第4話 ヘシターラミガ参謀長官

      屁っぷり暦20000000ピュイピー年ズバっぷゅ月ぷぺぺ日

ある国の大統領が放屁暗殺兵器ガス、プヴァトロンV2を最重要国家機密として完全封印してから50年の歳月が流れようとしていた。そして某国のブロンコプ大統領の側近中の側近、ヘシターラミガ参謀長官は旧国家機密廃棄整理に追われていた。

政治的に再利用可能な機密文書だけを残し選別、廃棄する作業である。

内容を全て理解する必要は無いが、短時間で概要を理解する頭脳と知識が必要とされる重要な任務のひとつだった。

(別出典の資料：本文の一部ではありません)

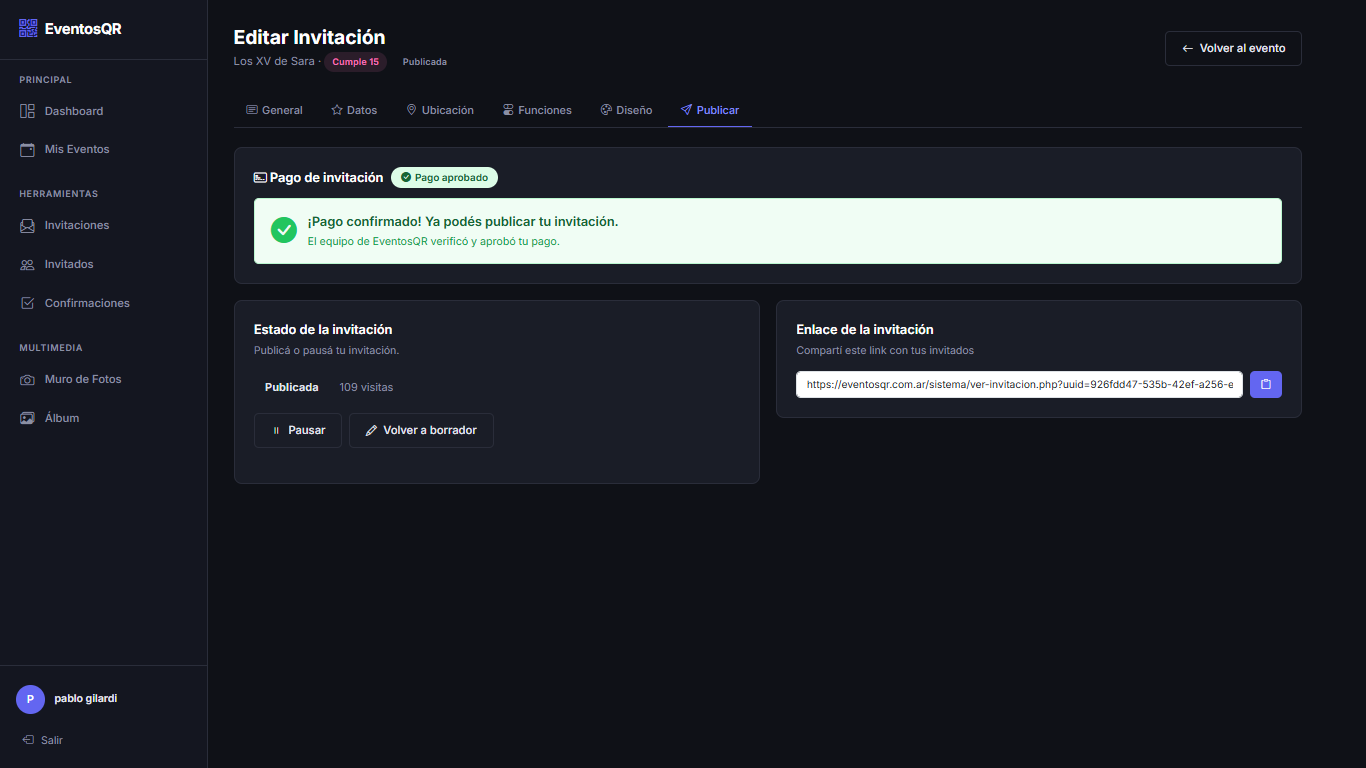The width and height of the screenshot is (1366, 768).
Task: Click the EventosQR logo icon
Action: [x=28, y=29]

こればっかりはいかに事務作業でもそこら辺の者に任すわけにはいかない。

事務的に作業を進めて行くうちにある聞きなれない文書が目に留まった。

それはプヴァトロンV2計画と書かれたものだった。

なんだこのプヴァトロン計画というのは?

放屁音みたいなふざけた名前だな。

この手の事情に精通していて博識で知られるヘシターラミガにも聞き覚えの無い計画であった。無理もない。その文書が封印されたのが49年も前の日付だったのだ。

取り敢えずは持ち帰り内密に目を通すようにするか。

自動データ移送機にセットし、不可逆、転送端末にケーブルで繋ぎ転送開始のボタンを押し、再び帰宅時間までベースの効いた屁を奏でながらプピプピと黙々と作業をこなすヘシターラミガであった。

任務を終えて風呂に浸かりコプコプと放屁しながら疲れを癒したヘシターラミガは

ガウンのまま転送したデータに目を通していた。読み進めて行くうちに興奮を抑える事が出来ず、その都度、放屁を挟みつつ野心の炎が燃え滾ってくるのを実感していた。

はっはっはっ!

ぴゅっぴゅっぴゅっ!(風呂上りなので若干ウェッティな放屁音)

こいつを上手く使えば自らが国のトップになる事も夢ではない!

こいつは傑作だ!

ぶうううぅ!(乾いた放屁音)

今後の展望を思い浮かべるヘシターラミガの気分の高揚と共に極上のワインが

放屁頻度を緩やかに後押しし、加速させていくのだった。

すぱぁーんっ!(甲高い破裂音的な放屁音)

でヘシターラミガの、その日の夜は終わりを告げた。